Weekly Market Summary

Full Analysis & Charts are here.

Introductory Summary:

  • Of great long-term significance, gold successfully broke out of a 19 month long base when it had a weekly close at $1048.  Gold now has expected major support between $1033.90 and $978.  A weekly close below $970, while not expected, would indicate a failed breakout.
  • When gold reached our short-term target of about $1200, we closed our gold and silver futures trading positions.  We then looked to reenter our long gold and GDXJ junior gold miner trading positions whenever gold traded close to its 10 week (50 day) moving average, and we did so when gold entered our target range of $1115 to $1080.  We keep our long term investment position in gold at all times, but the odds absolutely did not favor maintaining our long trading position when gold was stretched about as far above its 10 week moving average as it normally ever gets.  However, given recent action, a deeper correction to between $1034 and $978 looks likely, and we closed our long gold and GDXJ trading positions when gold broke $1120.
  • We also closed most of our long stock positions when the S&P 500 index broke 1120, and are now only long JIN.TO and AUN.V while short GME, IYR (real estate trusts), and S&P futures contracts.
  • U.S. and World equity markets are presumably still in multi-year downtrends.  The S&P validly broke the 300 day (65 week) moving average and temporarily broke above the 2007 to present downtrend line (in dark blue) before plunging to close well below it again just two weeks later.  The S&P recovered 53 percent of the 2007-2008 decline (the halfway point is S&P 1120), and corrective moves tend to most often top out after retracing between 50 and 62 percent of the previous move (62 percent would be about 1230).  We believe a second phase down likely has begun, though it could turn out to be no more than a major correction as long as there is no weekly close below 940.  Likely support areas for the S&P are seen at 1080-1060, 1000-920, and 800-760. A weekly close below 760 would argue for 666 being the next target.
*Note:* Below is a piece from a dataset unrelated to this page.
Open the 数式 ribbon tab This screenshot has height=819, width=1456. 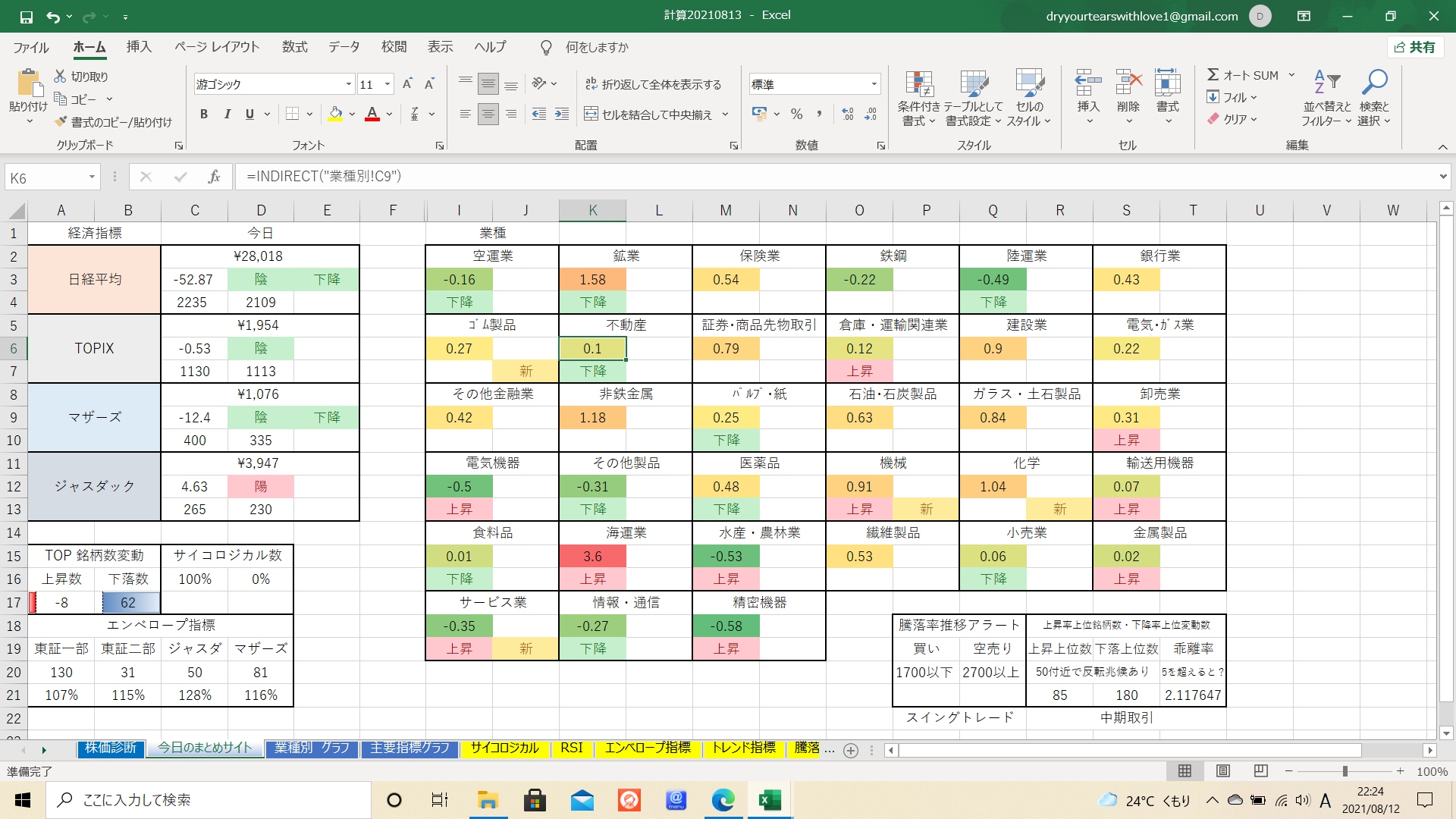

  • Crude oil broke major resistance at $78 – $80 ($79.86 was the significant high set in 2006) during the first week of 2010, but turned around and cleanly broke back below the same level a mere two weeks later.  Failed breaks of important levels usually lead to significant moves in the direction opposite of the original breakout.  In other words, it is now likely that oil will see a significant correction (or more), potentially with an initial fall to the lower orange channel line around $65 to $63.  Should the lower channel line be broken on a weekly close, we could be in for a plunge similar to that in 2008 – 2009.  Only a break above $85 would reliably reconfirm the larger uptrend.
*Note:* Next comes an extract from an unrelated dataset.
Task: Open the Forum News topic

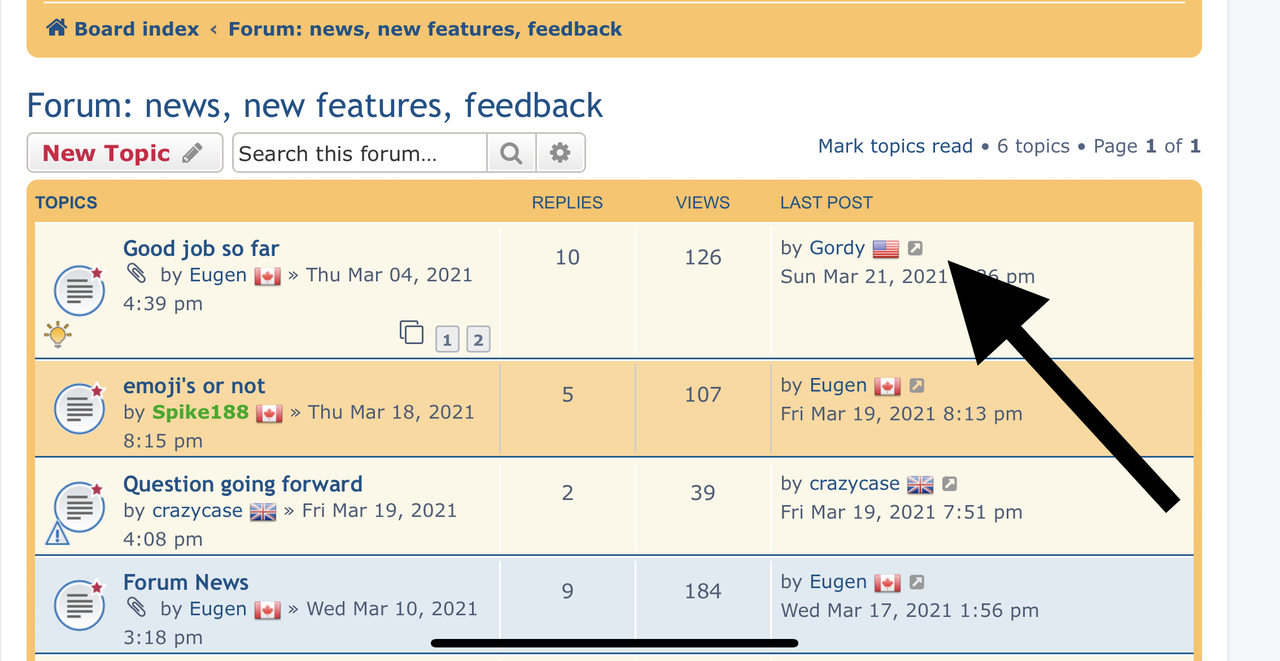Action: point(186,582)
  • The $CRB Index broke major resistance at the 284-285 level (the 1983 and 1984 major highs and 2007 significant low) during the first week of 2010, but turned around and cleanly broke back below the same level a mere two weeks later.  Failed breaks of important levels usually lead to significant moves in the direction opposite of the original breakout.  In other words, it is now likely that most commodities will see a significant correction (or worse) with the $CRB index potentially seeing an initial fall to somewhere around 250.  If 245 breaks, we could be in for a plunge similar to that in 2008 – 2009.  Only a break above 300 would reliably reconfirm the larger uptrend.
  • For a long time, we expected major support for the U.S. Dollar Index around 74, and the dollar turned up almost precisely from that crucial level.  Our likely target has been the 77.69-82.07 area, and the dollar is now pushing up against the bottom of that range.  A top could be seen anywhere in that range, and only a weekly close near 83 or better would make us expect a much larger, longer-lasting rally to unfold.
  • Long-term U.S. Treasury Bonds have been declining toward critical support between 114 and 112.  If 112 breaks on a weekly close, significantly lower prices (and higher interest rates) are likely on the way for the next several years.  For the secular uptrend in bond prices (downtrend in interest rates) to remain in force, a bottom needs form near present levels.  So either the long bond breaks down in the next few months and long-term rates go significantly higher (and, as a result, mortgage rates too), or we get at least temporary relief with bonds rallying back toward resistance and long-term rates falling.  Given the amount of borrowing the Federal Government is planning to do over the next several years, odds appear to strongly favor the scenario of a major breakdown in bond prices this year (with a corresponding rise in interest rates).